While we spend so much time learning about our peers’ career highlights, B&T, in partnership with Carat Australia, thought it high time to dig a little deeper, and find out what makes the shining stars of our industry tick and, at times, tock.

So, for the next little while, we will be publishing a series of personal profiles.

Get ready to laugh, cry and be taken on an emotional rollercoaster as we hear more about the industry’s most remarkable marketers.

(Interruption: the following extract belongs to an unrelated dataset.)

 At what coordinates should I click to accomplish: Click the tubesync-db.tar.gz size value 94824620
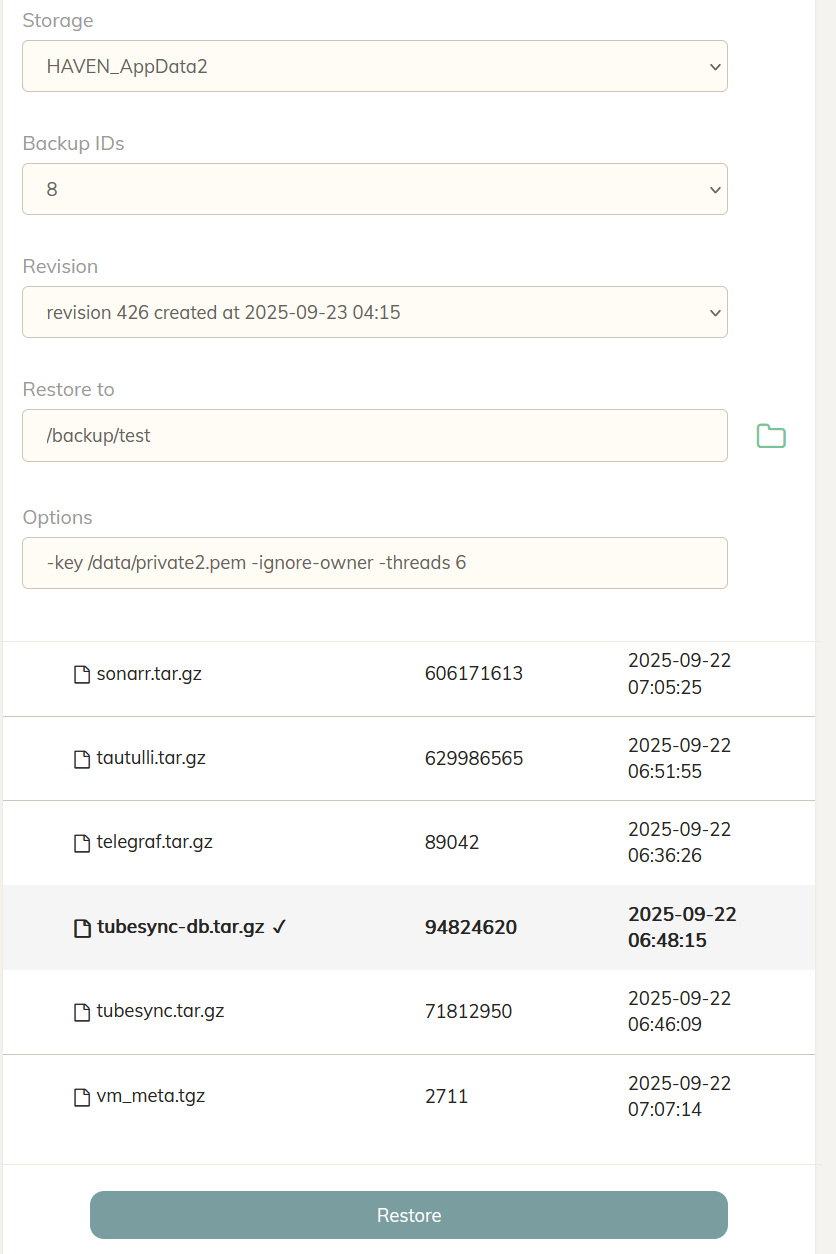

Sendle CMO Eva Ross: The tomboy entrepreneur

When I was 10, I mostly wanted to be a boy. Confusingly though, also a business lady. I was very entrepreneurial. Ironically, given my role at Sendle, I ran a company called ‘letter-posting kids’ where my mullet-wearing friend and I would run people’s letters down an enormous hill in Hong Kong to a very British post box, then trek all the way up and do it again.

I love small businesses and the dramatic highs and lows of start-up life. I studied maths, fine art and psychology which, at the time, seemed an odd combination, but makes so much sense for a marketer in 2018. I imagine I’d continue to work in some combination of these things. I could see myself working in a small business in sustainable travel, ideally in Palawan in the Philippines.

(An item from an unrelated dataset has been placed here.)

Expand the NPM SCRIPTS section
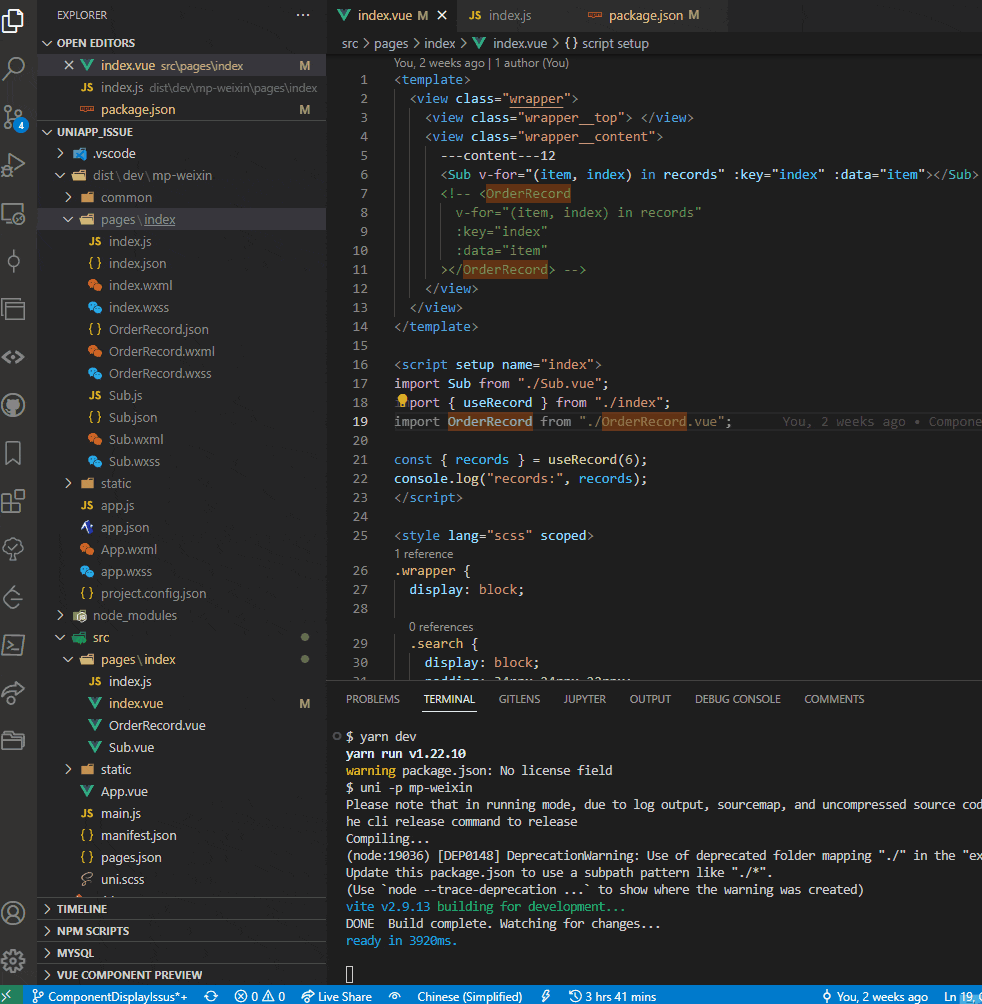click(93, 931)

The great thing about Sendle is all the small businesses I’m exposed to. At the moment, I’m loving Yevu Clothing, a socially responsible label made in Ghana. The prints have such personality, and the brand is such a champion of women’s economic empowerment. I’m also consistently impressed with Koskela, particularly in its commitment to showcasing indigenous art.

My favourite ad of all time is Coca-Cola’s ‘I’d like to teach the world to sing’ from 1971, because it’s synonymous with acceptance, bravery and kindness. Now we’ll have the song in our heads all day.

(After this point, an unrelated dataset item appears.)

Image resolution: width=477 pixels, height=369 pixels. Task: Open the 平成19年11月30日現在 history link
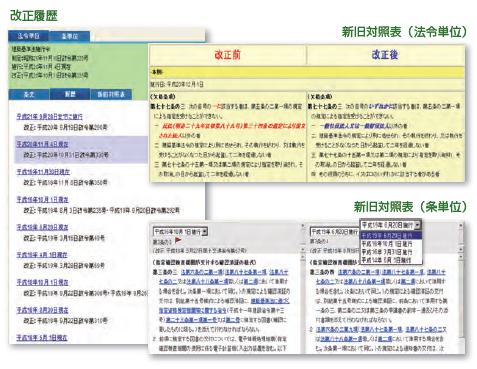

My favourite piece of tech is the internet, because of the access it has created; how we have levelled the playing field to allow anyone with access to those resources create a small business and live out their dreams. We’ve seen the internet connect the isolated and elderly, and seen people with severe autism start to communicate.

My best tip for marketing graduates is to buy The Growth Handbook by Elad Gil. It talks about the many types of CMOs depending on your natural persuasion towards performance marketing, comms or design. Enjoy your numbers – a sharp understanding of the underlying analytics of the business will always give you an edge. Practice telling stories. Jonathan Mildenhall, who was CMO at Airbnb once told me he used to be a very poor presenter, so he’d practice by presenting absolutely everything, from the activities for the day ahead, to each dish at a dinner party.

The last book I read was A Burglar’s Guide to the City by Geo Manaugh. It’s an architect’s view on, of all things, how you’d rob a building. It’s intriguing to look at buildings and how their design reveals weaknesses in its security, rather than its intended functionality or beauty.